Life-long Community Activist and Chingona


chingona (noun):  a woman in her place of power when she’s  following her own intuitive-driven direction

Rita Montoya empowers herself and other women like her by flipping the oppressive term chingon on its head. Like many modern Latinas, Rita reclaimed the masculine Spanish slang term (that loosely translates to “f**ker” and is used to dominate and oppress women,) as a means of empowerment. Casually referred to as meaning “badass woman,” Rita emphasizes that chingona is not a woman’s title but her process, her journey and her chosen path.

A Native Opata and Mexican mother of two, Rita is a life-long community activist and advocate for underserved communities. Suffering from chronic illness and pain since childhood, Rita tried anything and everything she could to lessen the debilitating pain and fatigue she eventually discovered was from a chronic, incurable, inflammatory spinal cord disease. After finding herself unable to function in her life or career due to the medications’ side effects as well as their inability to effectively manage her disease, she tried medical cannabis and never looked back. On the verge of not finishing her undergraduate degree, she not only graduated from the University of California, Davis but also secured a full-time position before graduation and moved across the country to attend law school at the American University, Washington College of Law. While at American, in addition to serving as the Vice-President for Student Affairs of the Student Body Association, Rita was an Executive Board Member of the Latina/a Law Students’ Association as well as on the Editorial Staff of The Criminal Law Brief. She also received the American Bar Association Award of Excellence: Law School Newspaper Editorial for an article about abolishing the death penalty.

During Rita’s subsequent service as a Public Defender, she had the privilege of providing zealous advocacy to thousands of criminally accused children and adults in their pursuit of justice, fairness and equality in Colorado, California, Maryland and the District of Columbia. Rita litigated, negotiated and advocated for clients facing a range of crimes from traffic, property and drugs to assault and capital murder in small rural towns, large cities and prison jurisdictions. During her service as a Public Defender, Ritaresearched and wrote an interlocutory appeal and presented oral argument to the Colorado Supreme Court; assisted in securing a non-death plea agreement for a client potentially facing the death penalty; secured recusal of a juvenile magistrate prior to preliminary hearing of a juvenile jury-trial eligible case solely upon written motion alleging violations of right to privacy (mental health records) and appearance of impropriety and unfairness toward the child accused; and prevented a developmentally delayed non-citizen juvenile, turning 18 years old while in custody, from being sent to federal immigration authorities. Rita once received an inter-office Public Defender award for “Representing More Clients than Jesus on a Good Day.”

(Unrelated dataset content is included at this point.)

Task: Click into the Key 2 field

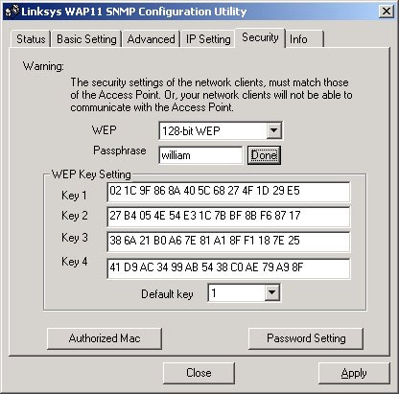Action: 228,217
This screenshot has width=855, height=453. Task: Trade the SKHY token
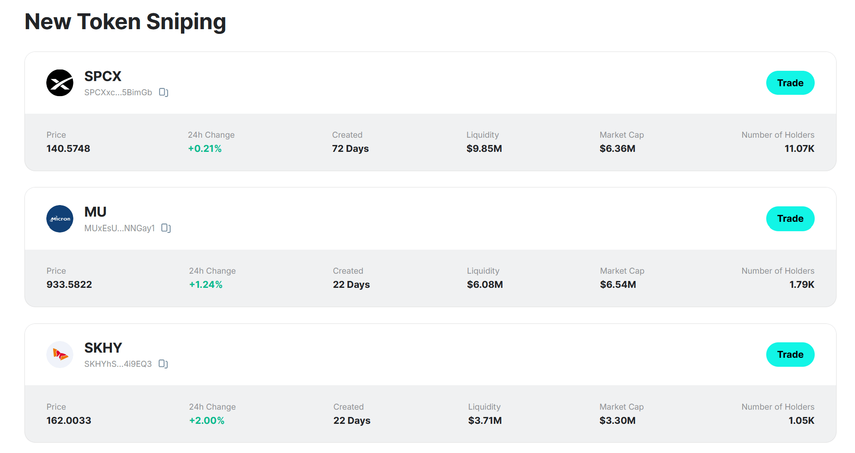pos(790,354)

After leaving the career she loved so dearly due to decline in her health, Rita maintained her commitment to serving the underserved through the provision of pro bono immigration law services. In her first immigration case, Rita secured Withholding of Removal under the Convention Against Torture for a client from Nigeria facing torture and death by his own government if deported by the United States. Despite the many hurdles and quickly approaching court deadlines, she prepared and submitted a lengthy brief to the court, obtained substantial supporting documentation originally believed to be unavailable, and located and obtained the pro bono services of an internationally recognized expert on Nigeria to testify in support of the application. In spite of the odds — the law’s high standard of proof; the client’s status as automatically removable; and the prolonged detention of the client — Rita successfully stopped her client’s deportation, torture and death and positioned him for release from incarceration and securing of legal documents to live and work in the United States.

Rita’s personal and professional experiences with the criminal justice system drive her personal commitment to advocacy on behalf of brown and black men negatively affected by draconian drug laws and over-policing. Rita is Founder of The Takoma Park People of Color Collaborative, a community group aiming to elevate and empower voices of black and brown people by promoting community, access and representation. She also serves as a Member of the Takoma Park Police Chief’s Advisory Board and the Takoma Park Racial Equity Working Group.

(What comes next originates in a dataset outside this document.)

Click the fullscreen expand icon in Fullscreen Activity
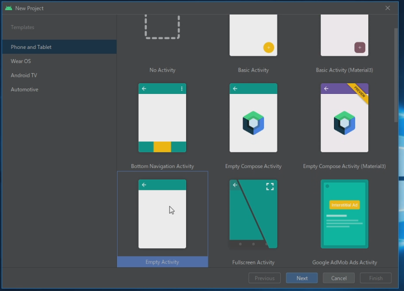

Rita’s health experiences, combined with her inclination toward activism and her legal training, naturally led her to become an advocate and promoter of the medical use of cannabis to treat chronic pain and illness with a goal of a natural decline in the abuse of opiates. Owner of chingona consulting, Rita is now actively working to bringing her knowledge, patient experience and professional training to the Maryland cannabis industry and other emerging markets. She serves on the Tea Pad Advisory Board (a sister company of CannabizMD,) with that focus and drive. Her patient story underscores how one’s being a medical cannabis patient in no way compromises professional achievement and success.